(Items listed in a dataset)
· · · · ·
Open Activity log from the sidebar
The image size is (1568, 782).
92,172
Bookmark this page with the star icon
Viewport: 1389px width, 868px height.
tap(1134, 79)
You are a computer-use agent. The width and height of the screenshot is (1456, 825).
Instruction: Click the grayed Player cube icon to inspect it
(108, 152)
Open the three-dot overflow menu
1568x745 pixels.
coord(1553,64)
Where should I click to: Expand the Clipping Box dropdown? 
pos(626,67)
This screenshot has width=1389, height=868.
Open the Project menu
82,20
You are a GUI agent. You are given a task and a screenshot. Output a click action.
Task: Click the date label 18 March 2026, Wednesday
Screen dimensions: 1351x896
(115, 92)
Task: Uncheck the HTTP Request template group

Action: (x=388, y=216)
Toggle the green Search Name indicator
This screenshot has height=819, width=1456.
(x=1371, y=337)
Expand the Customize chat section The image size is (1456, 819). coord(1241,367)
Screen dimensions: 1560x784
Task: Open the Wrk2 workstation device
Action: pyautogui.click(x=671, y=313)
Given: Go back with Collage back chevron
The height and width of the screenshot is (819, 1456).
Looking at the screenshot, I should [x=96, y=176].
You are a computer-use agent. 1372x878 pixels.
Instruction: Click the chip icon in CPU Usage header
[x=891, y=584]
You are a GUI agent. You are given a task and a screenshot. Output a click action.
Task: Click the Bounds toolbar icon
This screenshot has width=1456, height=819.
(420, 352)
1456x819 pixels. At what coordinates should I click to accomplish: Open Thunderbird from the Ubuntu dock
· · · · ·
## Problem to work on
Output the complete data verbatim.

## Output for this exercise
Open Activity log from the sidebar
The image size is (1568, 782).
92,172
Bookmark this page with the star icon
Viewport: 1389px width, 868px height.
tap(1134, 79)
You are a computer-use agent. The width and height of the screenshot is (1456, 825).
Instruction: Click the grayed Player cube icon to inspect it
(108, 152)
Open the three-dot overflow menu
1568x745 pixels.
coord(1553,64)
Where should I click to: Expand the Clipping Box dropdown? 
pos(626,67)
This screenshot has width=1389, height=868.
Open the Project menu
82,20
You are a GUI agent. You are given a task and a screenshot. Output a click action.
Task: Click the date label 18 March 2026, Wednesday
Screen dimensions: 1351x896
(115, 92)
Task: Uncheck the HTTP Request template group

Action: (x=388, y=216)
Toggle the green Search Name indicator
This screenshot has height=819, width=1456.
(x=1371, y=337)
Expand the Customize chat section The image size is (1456, 819). coord(1241,367)
Screen dimensions: 1560x784
Task: Open the Wrk2 workstation device
Action: pyautogui.click(x=671, y=313)
Given: Go back with Collage back chevron
The height and width of the screenshot is (819, 1456).
Looking at the screenshot, I should [x=96, y=176].
You are a computer-use agent. 1372x878 pixels.
Instruction: Click the chip icon in CPU Usage header
[x=891, y=584]
You are a GUI agent. You are given a task and a screenshot. Output a click action.
Task: Click the Bounds toolbar icon
This screenshot has width=1456, height=819.
(420, 352)
1456x819 pixels. At what coordinates should I click to accomplish: Open Thunderbird from the Ubuntu dock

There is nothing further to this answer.